- _Given records_:
□ □ □
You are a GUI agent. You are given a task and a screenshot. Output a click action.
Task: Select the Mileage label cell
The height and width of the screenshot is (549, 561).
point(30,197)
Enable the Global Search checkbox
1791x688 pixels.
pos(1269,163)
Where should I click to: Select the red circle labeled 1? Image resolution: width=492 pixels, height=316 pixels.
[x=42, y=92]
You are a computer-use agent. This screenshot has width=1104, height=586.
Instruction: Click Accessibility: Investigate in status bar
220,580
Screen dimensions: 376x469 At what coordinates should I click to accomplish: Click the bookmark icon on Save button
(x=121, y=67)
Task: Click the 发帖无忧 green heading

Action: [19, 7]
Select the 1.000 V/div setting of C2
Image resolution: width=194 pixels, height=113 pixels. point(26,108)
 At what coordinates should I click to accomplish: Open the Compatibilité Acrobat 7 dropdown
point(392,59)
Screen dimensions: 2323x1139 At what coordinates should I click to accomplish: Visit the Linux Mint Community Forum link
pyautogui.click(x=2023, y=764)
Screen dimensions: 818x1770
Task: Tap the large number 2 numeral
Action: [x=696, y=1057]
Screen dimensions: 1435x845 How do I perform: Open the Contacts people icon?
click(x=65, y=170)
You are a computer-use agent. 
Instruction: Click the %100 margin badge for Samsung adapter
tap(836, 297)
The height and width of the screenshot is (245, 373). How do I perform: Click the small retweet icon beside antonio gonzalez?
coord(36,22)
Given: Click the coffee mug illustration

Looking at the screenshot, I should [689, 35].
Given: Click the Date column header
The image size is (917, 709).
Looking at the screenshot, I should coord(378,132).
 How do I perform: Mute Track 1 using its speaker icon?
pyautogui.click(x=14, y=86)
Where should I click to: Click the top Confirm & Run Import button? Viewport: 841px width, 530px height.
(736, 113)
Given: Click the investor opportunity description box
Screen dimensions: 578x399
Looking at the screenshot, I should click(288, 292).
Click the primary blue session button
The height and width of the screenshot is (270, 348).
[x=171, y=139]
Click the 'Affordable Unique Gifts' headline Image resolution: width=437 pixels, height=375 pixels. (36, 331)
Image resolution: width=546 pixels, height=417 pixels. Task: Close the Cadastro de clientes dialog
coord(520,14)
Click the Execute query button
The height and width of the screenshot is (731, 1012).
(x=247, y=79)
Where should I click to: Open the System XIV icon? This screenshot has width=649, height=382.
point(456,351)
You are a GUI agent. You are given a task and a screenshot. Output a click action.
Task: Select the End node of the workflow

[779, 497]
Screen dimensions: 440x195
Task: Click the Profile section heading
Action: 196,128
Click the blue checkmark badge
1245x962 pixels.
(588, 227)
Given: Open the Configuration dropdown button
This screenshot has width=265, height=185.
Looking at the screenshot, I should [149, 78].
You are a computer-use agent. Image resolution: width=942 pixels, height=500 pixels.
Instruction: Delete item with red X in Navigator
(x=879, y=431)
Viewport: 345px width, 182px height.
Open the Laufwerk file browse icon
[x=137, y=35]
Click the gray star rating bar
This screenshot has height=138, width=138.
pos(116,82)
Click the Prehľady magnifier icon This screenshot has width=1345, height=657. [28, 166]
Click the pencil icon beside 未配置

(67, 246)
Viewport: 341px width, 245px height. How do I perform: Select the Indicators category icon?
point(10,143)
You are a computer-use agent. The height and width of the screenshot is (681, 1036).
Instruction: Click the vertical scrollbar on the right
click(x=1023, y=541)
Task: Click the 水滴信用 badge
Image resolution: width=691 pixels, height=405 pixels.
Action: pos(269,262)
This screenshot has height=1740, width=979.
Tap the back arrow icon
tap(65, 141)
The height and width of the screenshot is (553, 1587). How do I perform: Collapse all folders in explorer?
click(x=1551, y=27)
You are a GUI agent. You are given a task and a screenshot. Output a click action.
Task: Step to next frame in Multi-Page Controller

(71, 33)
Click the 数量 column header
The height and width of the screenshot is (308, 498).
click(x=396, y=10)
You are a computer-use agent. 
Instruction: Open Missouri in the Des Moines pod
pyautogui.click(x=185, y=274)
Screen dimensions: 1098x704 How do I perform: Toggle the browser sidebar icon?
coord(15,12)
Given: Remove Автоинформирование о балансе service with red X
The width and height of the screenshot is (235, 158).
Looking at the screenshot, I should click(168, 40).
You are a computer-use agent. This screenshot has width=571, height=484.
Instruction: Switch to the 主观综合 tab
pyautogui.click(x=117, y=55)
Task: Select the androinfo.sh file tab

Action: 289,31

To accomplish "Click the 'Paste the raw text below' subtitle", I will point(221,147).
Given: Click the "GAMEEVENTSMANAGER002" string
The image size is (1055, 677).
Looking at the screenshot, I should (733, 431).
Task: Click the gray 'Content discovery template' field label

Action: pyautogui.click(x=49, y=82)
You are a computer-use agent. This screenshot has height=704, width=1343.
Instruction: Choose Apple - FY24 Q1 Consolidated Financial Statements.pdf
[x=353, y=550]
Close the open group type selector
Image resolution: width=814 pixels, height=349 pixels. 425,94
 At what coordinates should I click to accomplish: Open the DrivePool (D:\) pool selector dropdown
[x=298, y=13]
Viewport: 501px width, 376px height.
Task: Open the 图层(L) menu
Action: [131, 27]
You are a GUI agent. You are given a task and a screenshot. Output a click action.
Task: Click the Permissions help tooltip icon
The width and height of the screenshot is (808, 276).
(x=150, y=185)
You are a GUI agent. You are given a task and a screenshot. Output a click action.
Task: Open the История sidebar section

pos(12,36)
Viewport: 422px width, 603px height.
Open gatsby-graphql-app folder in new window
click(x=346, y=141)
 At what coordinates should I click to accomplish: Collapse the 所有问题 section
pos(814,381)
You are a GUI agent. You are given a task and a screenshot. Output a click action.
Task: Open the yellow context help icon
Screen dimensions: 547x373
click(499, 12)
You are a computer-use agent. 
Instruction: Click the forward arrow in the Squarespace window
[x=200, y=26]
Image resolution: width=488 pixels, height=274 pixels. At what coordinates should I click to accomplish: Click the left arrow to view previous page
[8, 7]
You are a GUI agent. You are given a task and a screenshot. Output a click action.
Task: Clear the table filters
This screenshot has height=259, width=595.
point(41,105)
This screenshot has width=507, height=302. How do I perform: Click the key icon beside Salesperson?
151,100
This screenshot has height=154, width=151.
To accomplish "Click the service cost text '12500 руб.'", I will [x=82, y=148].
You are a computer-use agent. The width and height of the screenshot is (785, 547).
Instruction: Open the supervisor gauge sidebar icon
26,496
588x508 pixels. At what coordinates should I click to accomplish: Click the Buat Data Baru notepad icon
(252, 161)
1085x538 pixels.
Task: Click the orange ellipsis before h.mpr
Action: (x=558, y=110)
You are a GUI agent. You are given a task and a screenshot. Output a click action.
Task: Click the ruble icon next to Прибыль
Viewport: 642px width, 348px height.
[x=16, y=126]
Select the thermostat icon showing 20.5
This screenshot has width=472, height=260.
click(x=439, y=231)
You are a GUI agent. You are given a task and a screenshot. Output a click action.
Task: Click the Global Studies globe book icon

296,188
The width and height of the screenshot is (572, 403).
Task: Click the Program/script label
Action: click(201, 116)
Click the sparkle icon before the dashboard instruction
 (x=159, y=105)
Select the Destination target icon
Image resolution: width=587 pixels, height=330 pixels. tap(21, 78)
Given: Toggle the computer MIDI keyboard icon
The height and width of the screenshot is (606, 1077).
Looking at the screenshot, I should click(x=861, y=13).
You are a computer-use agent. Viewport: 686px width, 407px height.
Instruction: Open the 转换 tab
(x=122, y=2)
□ □ □
Write out, from the lines above, only those from the line with "1245x962 pixels." to the line with "Viewport: 345px width, 182px height.", exactly as given, including the first and the last.

1245x962 pixels.
(588, 227)
Given: Open the Configuration dropdown button
This screenshot has width=265, height=185.
Looking at the screenshot, I should [149, 78].
You are a computer-use agent. Image resolution: width=942 pixels, height=500 pixels.
Instruction: Delete item with red X in Navigator
(x=879, y=431)
Viewport: 345px width, 182px height.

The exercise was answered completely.